01 November 2023

Trying to Love my Neighbor


So, how do we get to heaven? What’s the most important thing to remember? And Jesus answers them, “Love God, and love your neighbor.” The whole law and the prophets depend on these two commandments.”

So why does it seem these days that everyone is fighting with everyone else? To the devil’s absolute delight.


The devil loves division, all kinds of division. Can’t talk to that uncle about politics. Satan giggles. Don’t trust those people who don’t speak English. He’s thrilled. How about the people who watch that other network? He’d love you to hate them, too! Or that person who always makes dumb decisions at work. Go ahead, the man with the little red tail whispers in your ear…destroy her.


The deeper the division and the more ferocious the hate, the happier the devil is. And on some days lately, he must be really really happy.


Ezekiel gives us a list of ways to make the devil happy from his day. Oppress the immigrant! Persecute the widows and their children! Only give something to someone if he promises to pay you back, with interest! Turn your back on the poor and the homeless and anyone else you don’t like.


You will make the devil very very happy!


For the Lord has only two laws: Love God and Love your neighbor.


Which is why he sent us the Holy Spirit to make us one. Do you remember what Jesus prayed at the last Supper? 


Ut unum sint!  “…that they all might be one, that just as Christ is one with the Father, that we might be one in him. (Cf. John 17:21)


It is what we pray for in the Eucharistic Prayer: “in your compassion, O merciful Father, gather to yourself all your children scattered throughout the world.”


But such a work will not happen magically. God will not wave a magic wand. Rather he has commanded us to be the agents of his in-gathering, by loving others as he loved us. It is like the old song, “Let there be peace on earth, but let it begin with me.”


And such peace, such unity will not come about when we figure out the best words with which to convince all those people to think like we do. It will come only with love.

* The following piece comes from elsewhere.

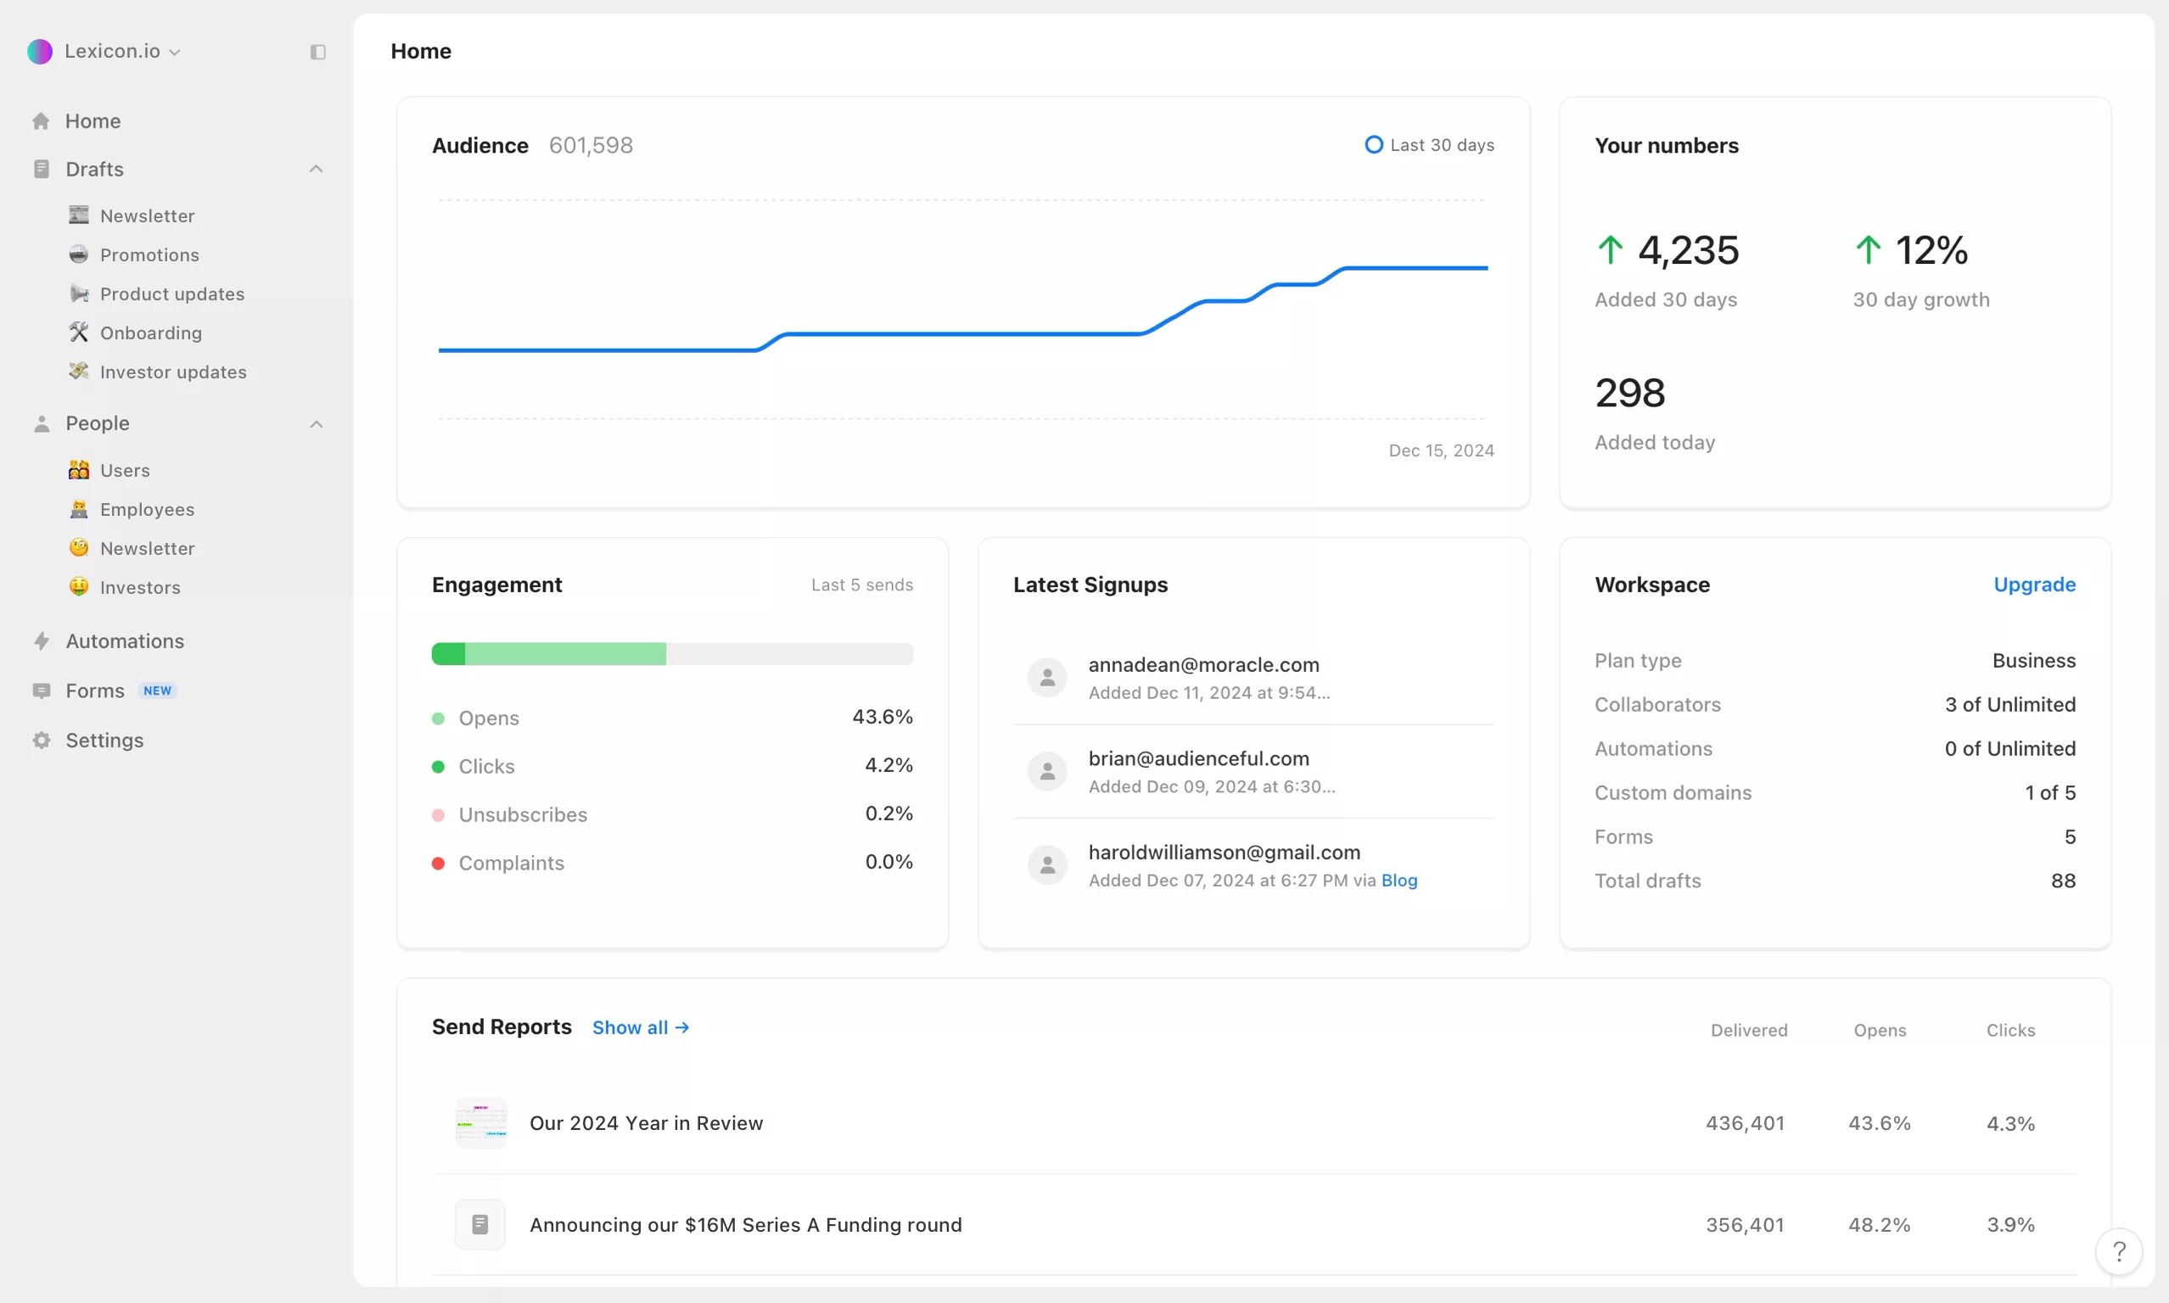
Task: Collapse the Drafts section chevron
Action: (x=316, y=169)
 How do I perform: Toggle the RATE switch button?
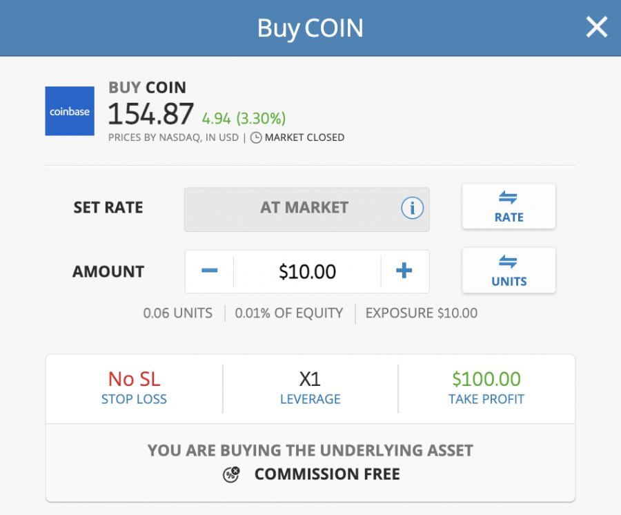(509, 206)
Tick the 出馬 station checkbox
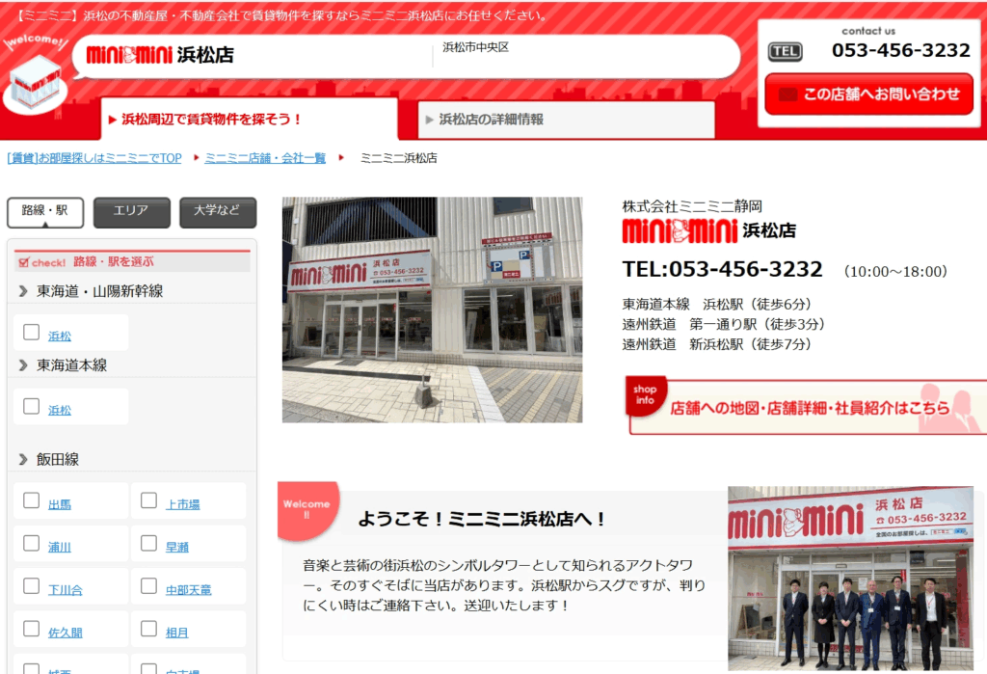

So are you sick of all the division and of tickling the devil’s little red ears with our hate for each other and endless arguing.


Then love your neighbors. Seek out the good in them, rather than seeking their faults as reasons to reject them. Don’t compete with your neighbor, love him.


“The greater divider,” the Holy Father reminded us once, tempts us to seek out “the weaknesses of [our] brothers and sisters. He is cunning: he magnifies their mistakes and defects, sows discord, provokes criticism and creates factions.” (Pope Francis, 20 January 2021)  But Jesus does the opposite. He teaches us not to see in our brother someone to compete with, but someone to love.


For if we love one another as he has loved us, Christ will gather us in from the diaspora of our sins and be make us one in him, that the “full number of the nations, gathered together in Christ, [might] be transformed into [his] one people and made perfect in [his] Kingdom.” (Rite of Ordination, Prayer for the Ordination of a Priest)


Jesus, son of David, make it so. Make us one in you.